高円寺在住で古書店に日参するという著者の生活圏もそのスタイルも、かなり自分とは違っていてその点が面白くもあるんですけど、一番違うな、と思ったのは、小説家を読むにもまずはエッセイ集から読むっていうところですね。その発想はなかった。「軽エッセイ」とかそんな表現があったと思いますけど、そういうものを好む著者にとって、本や文章というのはまずその人の人となりとしてあって、文章を介して他人と触れあうこと、という印象があります。本、古書店、酒の席、というコミュニケーションとしての読書がある、というか。

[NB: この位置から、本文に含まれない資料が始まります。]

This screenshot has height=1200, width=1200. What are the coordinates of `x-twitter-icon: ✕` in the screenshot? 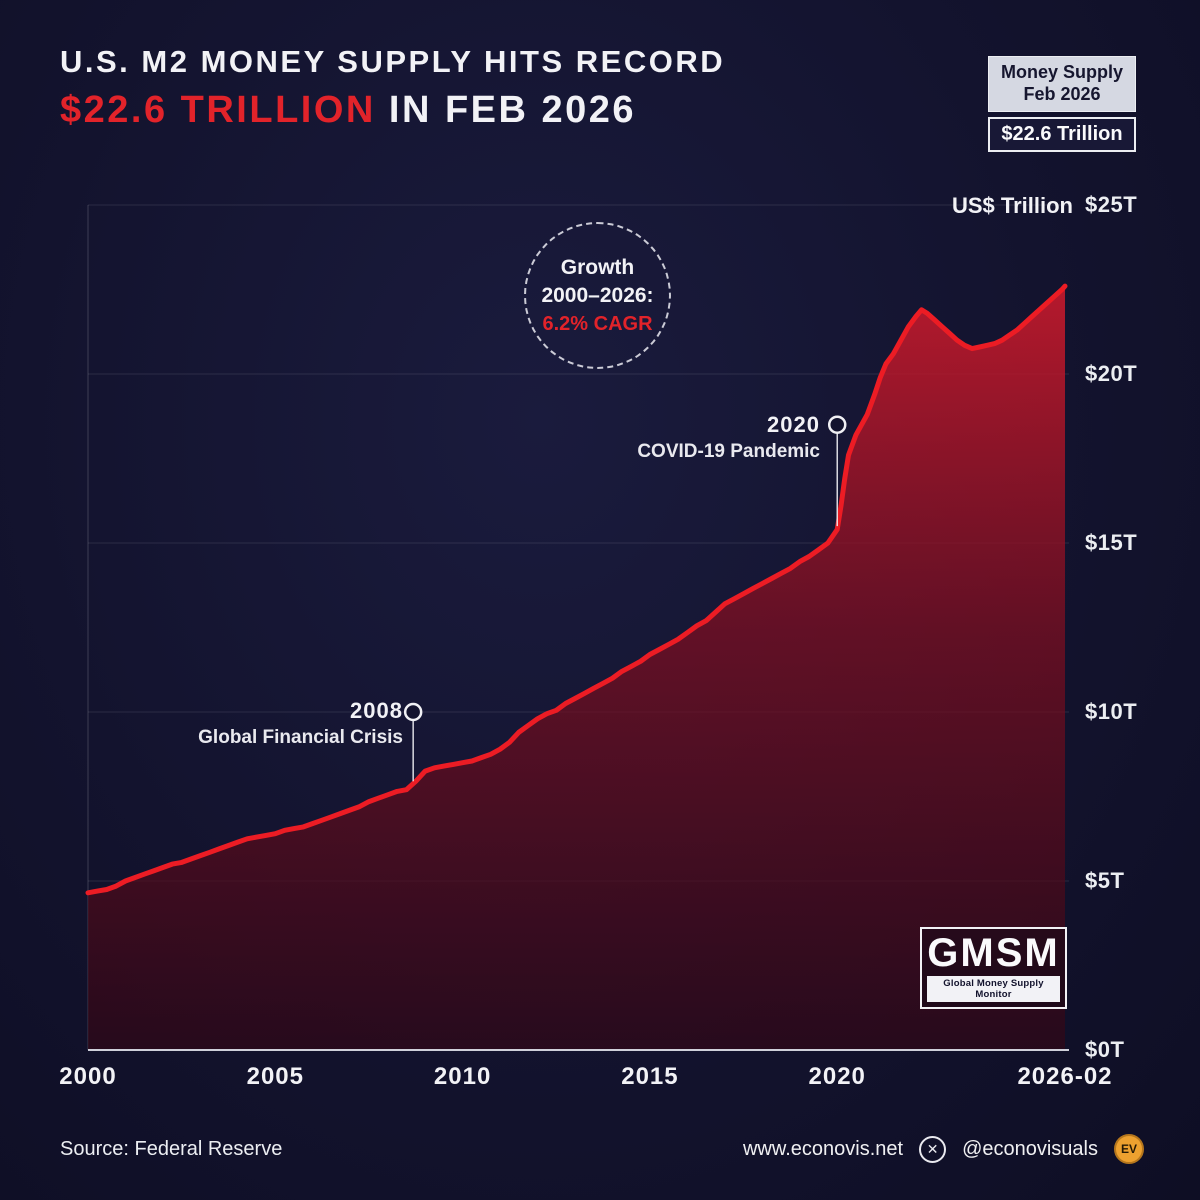 It's located at (933, 1149).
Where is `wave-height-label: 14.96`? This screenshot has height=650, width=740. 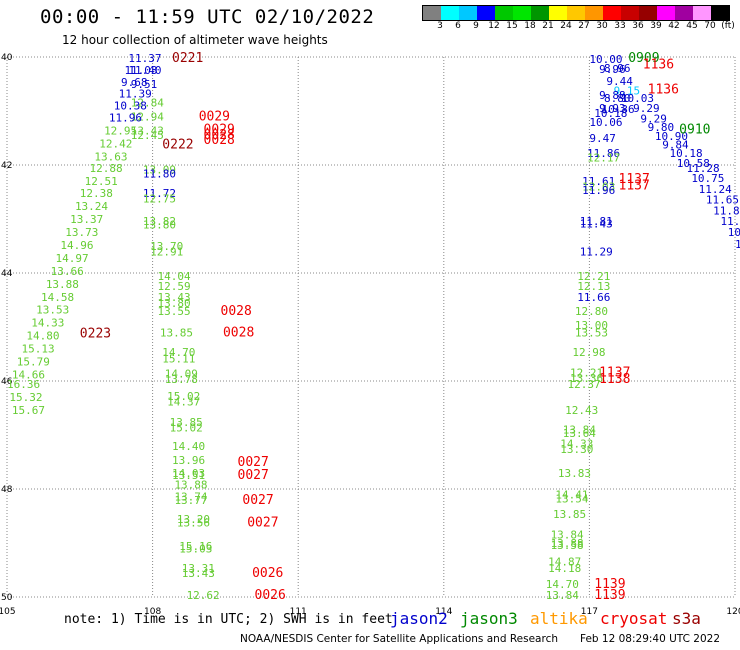 wave-height-label: 14.96 is located at coordinates (76, 246).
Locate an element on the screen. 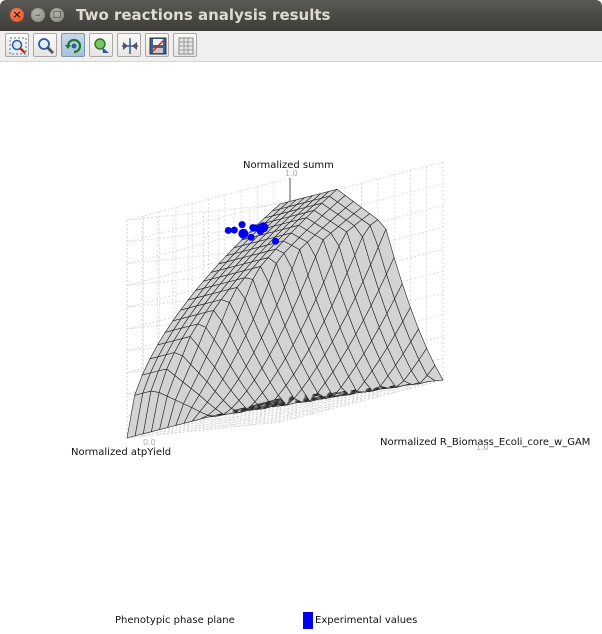  close-window-button: × is located at coordinates (17, 15).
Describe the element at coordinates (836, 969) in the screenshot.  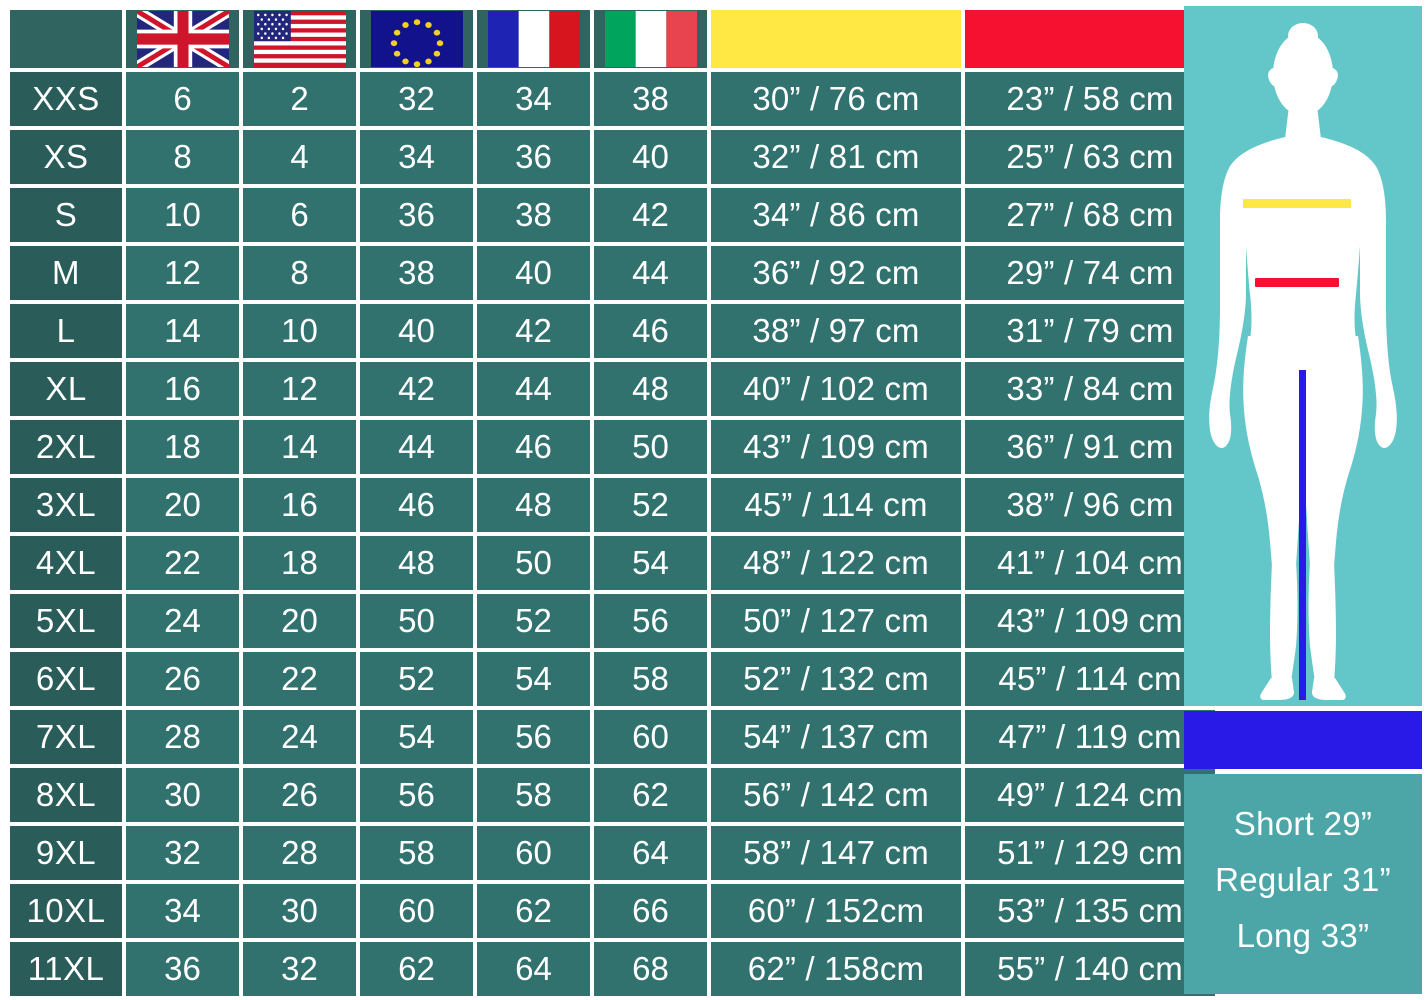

そういえば『中年の本棚』は鈴木千佳子が装幀なんですけど、その前に読んでたのが新版『水晶内制度』でこれも鈴木千佳子が装幀。無関係だと思ってた本同士が同じ装幀家で繋がっていて驚いたし『中年の本棚』で知って読んだ星野博美の二冊が両方ミルキィ・イソベでさらに驚きましたね。

戸越銀座でつかまえて (朝日文庫)

戸越銀座でつかまえて (朝日文庫)

  • 作者:星野博美
  • 発売日: 2017/01/06
  • メディア: 文庫
星野博美は『戸越銀座でつかまえて』をまず読んで、なかなか面白いなと思って『島へ免許を取りに行く』も買っておいたんだけど、ちょうど戸越銀座のラストが免許、へのブリッジになってて、良い偶然だった。
島へ免許を取りに行く (集英社文庫)

島へ免許を取りに行く (集英社文庫)

『島へ免許を取りに行く』は、書評でも荻野魚雷が引用したところを引用したけれど、中年になって初めて免許を取る、しかも長崎県五島列島にある自動車学校で、という旅行の面白さと免許というできなかったことができるようになっていく学習記録の両方のノンフィクションになってて、非常に面白い一冊です。教習所に馬がいて乗ったりできる、非常に不思議な場所で、これはとりわけオススメの一冊ですね。